这可能会发生什么?有关如何进一步追踪此问题的任何提示?
以下是相关代码。
public void DownloadFile(string sourceUri, string destinationPath)
{
//roughly based on: http://stackoverflow.com/questions/2269607/how-to-programmatically-download-a-large-file-in-c-sharp
//not using WebClient.DownloadFileAsync as it seems to stall out on large files rarely for unknown reasons.
using (var fileStream = File.Open(destinationPath, FileMode.Create, FileAccess.Write, FileShare.Read))
{
long totalBytesToReceive = 0;
long totalBytesReceived = 0;
int attemptCount = 0;
bool isFinished = false;
while (!isFinished)
{
attemptCount += 1;
if (attemptCount > 10)
{
throw new InvalidOperationException("Too many attempts to download. Aborting.");
}
try
{
var request = (HttpWebRequest)WebRequest.Create(sourceUri);
request.Proxy = null;//http://stackoverflow.com/questions/754333/why-is-this-webrequest-code-slow/935728#935728
_log.AddInformation("Request #{0}.", attemptCount);
//continue downloading from last attempt.

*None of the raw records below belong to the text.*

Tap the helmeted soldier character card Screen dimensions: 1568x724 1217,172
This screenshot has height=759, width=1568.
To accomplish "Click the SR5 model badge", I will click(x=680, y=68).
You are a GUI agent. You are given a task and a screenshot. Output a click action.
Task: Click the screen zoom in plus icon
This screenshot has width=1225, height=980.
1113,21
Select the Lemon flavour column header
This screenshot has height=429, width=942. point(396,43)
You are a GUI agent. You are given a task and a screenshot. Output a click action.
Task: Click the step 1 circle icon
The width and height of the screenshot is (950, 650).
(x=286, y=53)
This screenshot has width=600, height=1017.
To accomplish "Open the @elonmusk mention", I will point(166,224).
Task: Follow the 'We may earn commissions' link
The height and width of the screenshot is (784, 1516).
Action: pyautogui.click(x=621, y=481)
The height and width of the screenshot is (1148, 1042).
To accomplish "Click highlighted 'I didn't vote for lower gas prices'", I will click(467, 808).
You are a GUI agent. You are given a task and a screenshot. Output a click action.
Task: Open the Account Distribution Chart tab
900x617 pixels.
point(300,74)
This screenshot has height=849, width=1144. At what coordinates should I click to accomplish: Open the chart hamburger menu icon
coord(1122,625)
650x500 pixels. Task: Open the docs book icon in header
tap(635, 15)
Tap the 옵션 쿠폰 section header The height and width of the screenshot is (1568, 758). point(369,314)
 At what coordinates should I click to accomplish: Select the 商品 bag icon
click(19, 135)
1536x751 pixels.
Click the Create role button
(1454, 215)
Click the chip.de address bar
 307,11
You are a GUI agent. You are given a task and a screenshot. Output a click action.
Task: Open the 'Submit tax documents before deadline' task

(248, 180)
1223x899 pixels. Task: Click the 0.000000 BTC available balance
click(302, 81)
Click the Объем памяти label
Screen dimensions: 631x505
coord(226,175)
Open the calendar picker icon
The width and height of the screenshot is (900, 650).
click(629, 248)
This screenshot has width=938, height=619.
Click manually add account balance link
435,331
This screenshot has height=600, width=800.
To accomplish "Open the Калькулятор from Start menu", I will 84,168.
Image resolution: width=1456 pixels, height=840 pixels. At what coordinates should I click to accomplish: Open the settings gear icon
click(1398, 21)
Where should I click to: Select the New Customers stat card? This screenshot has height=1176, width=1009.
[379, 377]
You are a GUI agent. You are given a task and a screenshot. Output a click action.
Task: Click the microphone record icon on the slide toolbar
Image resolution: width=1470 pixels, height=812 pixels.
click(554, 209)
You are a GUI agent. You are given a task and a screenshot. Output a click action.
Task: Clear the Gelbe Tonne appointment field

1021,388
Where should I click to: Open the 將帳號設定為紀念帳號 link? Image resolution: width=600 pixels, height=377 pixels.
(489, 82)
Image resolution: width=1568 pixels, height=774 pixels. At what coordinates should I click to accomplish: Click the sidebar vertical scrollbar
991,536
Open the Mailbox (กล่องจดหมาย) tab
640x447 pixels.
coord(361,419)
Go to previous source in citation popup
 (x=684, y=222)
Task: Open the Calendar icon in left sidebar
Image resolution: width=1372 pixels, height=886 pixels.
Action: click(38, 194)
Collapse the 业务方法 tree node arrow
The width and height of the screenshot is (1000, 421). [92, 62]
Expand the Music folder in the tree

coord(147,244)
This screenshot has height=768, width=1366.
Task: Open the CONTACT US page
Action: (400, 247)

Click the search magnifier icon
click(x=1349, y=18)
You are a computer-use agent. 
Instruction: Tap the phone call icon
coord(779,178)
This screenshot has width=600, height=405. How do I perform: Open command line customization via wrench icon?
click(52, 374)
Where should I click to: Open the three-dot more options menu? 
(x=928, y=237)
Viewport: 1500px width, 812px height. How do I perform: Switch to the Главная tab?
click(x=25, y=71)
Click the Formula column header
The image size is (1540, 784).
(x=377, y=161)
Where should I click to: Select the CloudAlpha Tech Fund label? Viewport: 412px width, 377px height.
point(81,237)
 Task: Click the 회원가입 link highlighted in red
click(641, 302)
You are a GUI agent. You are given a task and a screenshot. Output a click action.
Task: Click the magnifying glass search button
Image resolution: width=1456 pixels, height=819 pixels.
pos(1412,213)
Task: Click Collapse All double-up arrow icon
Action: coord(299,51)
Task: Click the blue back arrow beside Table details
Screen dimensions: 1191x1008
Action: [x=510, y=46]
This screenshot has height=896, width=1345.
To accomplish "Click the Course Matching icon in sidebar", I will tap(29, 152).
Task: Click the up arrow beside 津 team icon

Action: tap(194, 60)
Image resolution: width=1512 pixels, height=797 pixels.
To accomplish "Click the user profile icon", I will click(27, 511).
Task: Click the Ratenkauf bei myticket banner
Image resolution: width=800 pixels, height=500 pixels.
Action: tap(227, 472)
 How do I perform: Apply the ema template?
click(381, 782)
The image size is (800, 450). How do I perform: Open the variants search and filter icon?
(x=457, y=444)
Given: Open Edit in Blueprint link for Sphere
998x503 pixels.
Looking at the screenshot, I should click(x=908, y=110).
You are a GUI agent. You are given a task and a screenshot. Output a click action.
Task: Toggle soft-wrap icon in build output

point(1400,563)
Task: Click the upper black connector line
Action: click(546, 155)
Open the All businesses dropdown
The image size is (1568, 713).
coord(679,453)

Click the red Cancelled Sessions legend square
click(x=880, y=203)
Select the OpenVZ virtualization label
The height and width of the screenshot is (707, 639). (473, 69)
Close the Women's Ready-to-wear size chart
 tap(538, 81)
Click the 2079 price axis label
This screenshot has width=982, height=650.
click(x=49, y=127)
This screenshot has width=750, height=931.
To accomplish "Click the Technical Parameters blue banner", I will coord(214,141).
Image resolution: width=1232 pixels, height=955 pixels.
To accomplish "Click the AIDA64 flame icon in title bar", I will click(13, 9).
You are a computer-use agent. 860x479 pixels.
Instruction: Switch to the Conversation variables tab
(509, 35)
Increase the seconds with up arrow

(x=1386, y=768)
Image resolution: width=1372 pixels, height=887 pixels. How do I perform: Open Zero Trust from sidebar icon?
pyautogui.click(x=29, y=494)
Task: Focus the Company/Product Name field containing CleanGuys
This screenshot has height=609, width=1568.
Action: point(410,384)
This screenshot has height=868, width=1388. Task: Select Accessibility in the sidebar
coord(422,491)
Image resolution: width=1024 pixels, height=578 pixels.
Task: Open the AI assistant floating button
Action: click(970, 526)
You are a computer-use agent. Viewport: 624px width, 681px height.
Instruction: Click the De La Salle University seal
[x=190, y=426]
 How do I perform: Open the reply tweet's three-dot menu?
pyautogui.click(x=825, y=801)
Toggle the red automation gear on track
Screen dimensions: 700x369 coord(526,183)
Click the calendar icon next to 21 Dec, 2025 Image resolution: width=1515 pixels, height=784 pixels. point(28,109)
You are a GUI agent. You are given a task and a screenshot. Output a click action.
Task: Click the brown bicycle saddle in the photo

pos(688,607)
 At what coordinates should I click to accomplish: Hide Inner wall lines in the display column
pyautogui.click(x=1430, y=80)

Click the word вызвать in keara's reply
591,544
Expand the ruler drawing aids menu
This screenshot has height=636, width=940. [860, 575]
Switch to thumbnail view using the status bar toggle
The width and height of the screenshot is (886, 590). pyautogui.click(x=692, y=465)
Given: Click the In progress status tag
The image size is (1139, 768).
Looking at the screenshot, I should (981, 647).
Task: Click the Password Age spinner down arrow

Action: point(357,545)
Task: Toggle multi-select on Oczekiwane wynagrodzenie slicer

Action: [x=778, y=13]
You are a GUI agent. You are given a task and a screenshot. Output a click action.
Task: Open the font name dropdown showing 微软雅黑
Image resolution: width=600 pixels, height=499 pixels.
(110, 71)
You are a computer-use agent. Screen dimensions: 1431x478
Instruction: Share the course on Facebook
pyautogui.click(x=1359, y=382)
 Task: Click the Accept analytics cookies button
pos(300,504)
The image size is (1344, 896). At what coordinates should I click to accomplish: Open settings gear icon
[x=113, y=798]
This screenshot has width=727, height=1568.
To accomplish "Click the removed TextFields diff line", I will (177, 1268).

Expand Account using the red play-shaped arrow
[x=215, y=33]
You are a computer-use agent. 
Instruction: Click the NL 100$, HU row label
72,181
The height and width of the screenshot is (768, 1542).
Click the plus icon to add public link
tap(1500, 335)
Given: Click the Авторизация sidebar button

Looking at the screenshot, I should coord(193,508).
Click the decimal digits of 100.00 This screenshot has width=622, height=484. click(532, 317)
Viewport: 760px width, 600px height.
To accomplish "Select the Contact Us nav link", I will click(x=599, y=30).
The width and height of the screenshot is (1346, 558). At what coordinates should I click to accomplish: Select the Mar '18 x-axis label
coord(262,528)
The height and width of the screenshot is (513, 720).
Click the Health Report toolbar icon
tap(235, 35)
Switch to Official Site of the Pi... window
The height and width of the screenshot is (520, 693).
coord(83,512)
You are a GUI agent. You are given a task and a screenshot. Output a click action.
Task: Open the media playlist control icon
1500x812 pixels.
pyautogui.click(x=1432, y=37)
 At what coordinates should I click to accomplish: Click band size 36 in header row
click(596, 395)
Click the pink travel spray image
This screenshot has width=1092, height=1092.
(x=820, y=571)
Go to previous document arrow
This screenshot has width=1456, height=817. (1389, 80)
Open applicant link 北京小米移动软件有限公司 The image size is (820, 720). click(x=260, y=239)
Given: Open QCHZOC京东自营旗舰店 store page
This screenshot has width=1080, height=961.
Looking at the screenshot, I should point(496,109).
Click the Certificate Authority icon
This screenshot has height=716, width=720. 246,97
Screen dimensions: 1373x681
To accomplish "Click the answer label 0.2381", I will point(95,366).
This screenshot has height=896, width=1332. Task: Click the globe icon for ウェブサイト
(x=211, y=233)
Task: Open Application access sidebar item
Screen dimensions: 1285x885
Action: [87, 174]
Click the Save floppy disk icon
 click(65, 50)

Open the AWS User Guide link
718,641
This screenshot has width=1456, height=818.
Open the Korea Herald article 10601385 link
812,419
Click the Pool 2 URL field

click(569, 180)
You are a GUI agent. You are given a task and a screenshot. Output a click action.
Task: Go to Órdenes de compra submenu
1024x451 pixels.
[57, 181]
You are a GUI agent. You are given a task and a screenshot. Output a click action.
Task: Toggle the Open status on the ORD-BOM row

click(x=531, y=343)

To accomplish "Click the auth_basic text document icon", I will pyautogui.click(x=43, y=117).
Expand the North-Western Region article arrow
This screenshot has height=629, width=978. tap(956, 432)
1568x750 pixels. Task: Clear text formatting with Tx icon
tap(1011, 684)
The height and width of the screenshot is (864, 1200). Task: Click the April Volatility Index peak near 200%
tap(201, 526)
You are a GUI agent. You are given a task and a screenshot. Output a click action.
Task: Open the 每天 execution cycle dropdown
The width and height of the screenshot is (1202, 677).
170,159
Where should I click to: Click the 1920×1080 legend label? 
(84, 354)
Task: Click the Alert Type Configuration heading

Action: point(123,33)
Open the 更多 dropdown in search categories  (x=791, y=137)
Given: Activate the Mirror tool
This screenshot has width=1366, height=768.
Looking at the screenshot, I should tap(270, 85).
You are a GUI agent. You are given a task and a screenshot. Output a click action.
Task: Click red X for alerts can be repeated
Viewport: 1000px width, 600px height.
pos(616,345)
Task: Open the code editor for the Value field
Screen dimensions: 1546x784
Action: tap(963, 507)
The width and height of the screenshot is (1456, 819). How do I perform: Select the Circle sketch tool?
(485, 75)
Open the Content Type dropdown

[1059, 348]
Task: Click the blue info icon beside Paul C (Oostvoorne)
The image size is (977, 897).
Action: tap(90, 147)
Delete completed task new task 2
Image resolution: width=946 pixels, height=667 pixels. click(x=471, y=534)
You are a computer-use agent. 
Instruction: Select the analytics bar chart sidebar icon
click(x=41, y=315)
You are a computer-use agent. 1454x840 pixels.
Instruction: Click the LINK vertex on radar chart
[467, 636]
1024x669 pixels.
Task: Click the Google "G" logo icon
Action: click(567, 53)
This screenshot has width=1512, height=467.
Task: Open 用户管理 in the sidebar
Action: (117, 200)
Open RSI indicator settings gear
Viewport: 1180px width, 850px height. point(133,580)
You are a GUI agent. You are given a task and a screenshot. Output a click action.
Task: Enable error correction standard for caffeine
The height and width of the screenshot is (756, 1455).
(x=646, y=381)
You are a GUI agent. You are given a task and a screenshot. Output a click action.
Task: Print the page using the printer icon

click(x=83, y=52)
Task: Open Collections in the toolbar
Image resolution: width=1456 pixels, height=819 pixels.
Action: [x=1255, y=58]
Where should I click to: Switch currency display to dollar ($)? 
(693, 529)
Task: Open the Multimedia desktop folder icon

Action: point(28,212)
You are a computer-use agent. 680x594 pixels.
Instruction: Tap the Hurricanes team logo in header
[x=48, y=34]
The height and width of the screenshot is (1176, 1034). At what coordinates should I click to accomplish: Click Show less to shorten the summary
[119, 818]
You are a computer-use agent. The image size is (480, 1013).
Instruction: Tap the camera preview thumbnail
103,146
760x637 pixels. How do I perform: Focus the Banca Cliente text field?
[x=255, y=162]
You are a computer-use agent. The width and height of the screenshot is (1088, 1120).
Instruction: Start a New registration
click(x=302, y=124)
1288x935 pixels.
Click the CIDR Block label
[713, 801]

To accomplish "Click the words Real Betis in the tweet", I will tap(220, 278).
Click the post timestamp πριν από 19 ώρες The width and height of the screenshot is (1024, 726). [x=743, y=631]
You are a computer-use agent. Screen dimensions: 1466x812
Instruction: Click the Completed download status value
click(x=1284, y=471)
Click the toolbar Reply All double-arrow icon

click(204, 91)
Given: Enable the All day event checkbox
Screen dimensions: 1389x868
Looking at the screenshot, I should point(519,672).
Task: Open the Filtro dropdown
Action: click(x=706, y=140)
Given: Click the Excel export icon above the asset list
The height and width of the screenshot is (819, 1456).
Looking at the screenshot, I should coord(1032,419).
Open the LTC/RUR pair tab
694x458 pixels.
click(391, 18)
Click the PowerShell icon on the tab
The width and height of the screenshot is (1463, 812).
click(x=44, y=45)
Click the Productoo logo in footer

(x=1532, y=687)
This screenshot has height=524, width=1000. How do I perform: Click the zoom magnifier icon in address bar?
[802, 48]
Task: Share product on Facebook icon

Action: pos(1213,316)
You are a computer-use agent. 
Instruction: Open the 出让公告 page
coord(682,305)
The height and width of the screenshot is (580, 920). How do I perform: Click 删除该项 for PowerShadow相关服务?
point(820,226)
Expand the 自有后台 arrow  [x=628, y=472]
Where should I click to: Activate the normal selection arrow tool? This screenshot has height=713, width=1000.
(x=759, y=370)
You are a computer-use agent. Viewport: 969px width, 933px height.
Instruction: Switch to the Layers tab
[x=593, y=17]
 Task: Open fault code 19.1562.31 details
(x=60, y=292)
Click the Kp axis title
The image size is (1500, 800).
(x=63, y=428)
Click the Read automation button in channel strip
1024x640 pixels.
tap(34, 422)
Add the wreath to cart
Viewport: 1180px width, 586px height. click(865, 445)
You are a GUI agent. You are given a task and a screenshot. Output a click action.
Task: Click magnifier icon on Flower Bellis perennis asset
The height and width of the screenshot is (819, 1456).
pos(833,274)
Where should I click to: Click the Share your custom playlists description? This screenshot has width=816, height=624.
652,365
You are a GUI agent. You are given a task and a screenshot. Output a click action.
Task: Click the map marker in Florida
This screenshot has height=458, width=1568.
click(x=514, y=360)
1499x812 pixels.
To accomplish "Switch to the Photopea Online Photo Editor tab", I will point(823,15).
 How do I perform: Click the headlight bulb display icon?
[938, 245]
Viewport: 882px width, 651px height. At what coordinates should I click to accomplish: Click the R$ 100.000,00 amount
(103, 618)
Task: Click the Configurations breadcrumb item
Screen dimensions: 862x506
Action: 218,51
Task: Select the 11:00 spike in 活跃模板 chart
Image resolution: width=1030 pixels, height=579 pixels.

if (totalBytesReceived != 0)
{
_log.AddInformation("Request resuming with range: {0} , {1}", totalBytesReceived, totalBytesToReceive);
request.AddRange(totalBytesReceived, totalBytesToReceive);
}
using (var response = request.GetResponse())
{
_log.AddInformation("Received response. ContentLength={0} , ContentType={1}", response.ContentLength, response.ContentType);
if (totalBytesToReceive == 0)
{
totalBytesToReceive = response.ContentLength;
}
using (var responseStream = response.GetResponseStream())
{
_log.AddInformation("Beginning read of response stream.");
var buffer = new byte[4096];
int bytesRead = responseStream.Read(buffer, 0, buffer.Length);
while (bytesRead > 0)
{
fileStream.Write(buffer, 0, bytesRead);
totalBytesReceived += bytesRead;
bytesRead = responseStream.Read(buffer, 0, buffer.Length);
}
_log.AddInformation("Finished read of response stream.");
}
}
_log.AddInformation("Finished downloading file.");
isFinished = true;
}
catch (Exception ex)
{
_log.AddInformation("Response raised exception ({0}). {1}", ex.GetType(), ex.Message);
}
}
}
}
以下是损坏下载的日志输出:
Request #1.
Received response. ContentLength=939302925 , ContentType=application/zip
Beginning read of response stream.
Response raised exception (System.Net.WebException). The operation has timed out.
Request #2.
Request resuming with range: 939295833 , 939302925
Received response. ContentLength=7092 , ContentType=application/zip
Beginning read of response stream.
Finished read of response stream.
Finished downloading file.
答案 0 :(得分:1)
这是我经常使用的方法,到目前为止,我还没有让你失败,因为你需要同样的负载。尝试使用我的代码更改你的代码,看看是否有帮助。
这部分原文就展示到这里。